Here is a modest proposal. Since other accommodations are made for handicapped players, how about allowing anyone over 75 to use an opening book for the first X number of moves, X being determined by rating perhaps, or rating difference between players. Since the TSA lets me keep my shoes on at the airport I am obviously not a security risk and having some opening moves in my pocket would only put me on an equal footing. I could be trusted not to use an engine, sort of like move based online games in chess.com where opening references are allowed but engines are not.
Or maybe someone knows where I can get a brain transplant.
So, would running a tournament where the conditions of the OP were posted in advance be considered bad form to rate? (If outright illegal, I’d like to hear the rationale.)

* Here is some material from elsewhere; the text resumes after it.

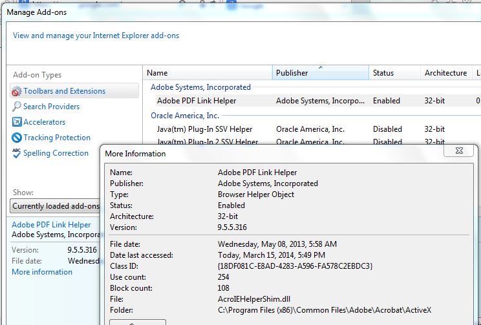Open the More information link
Image resolution: width=481 pixels, height=325 pixels.
pyautogui.click(x=42, y=272)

I’d bet this is a question that has been discussed here before to death. But in a continuum of the following, at what point should an ethical line be drawn as “shouldn’t be rated” in your opinion:
By the current rules (no written material / electronic devices / need I go on?)
Thematic opening tournament
Personally taken notes (prior games, etc.)
Commercial written sources (books, magazines.) Either ‘must bring to board before start’ or can bring a suitcase with to the table?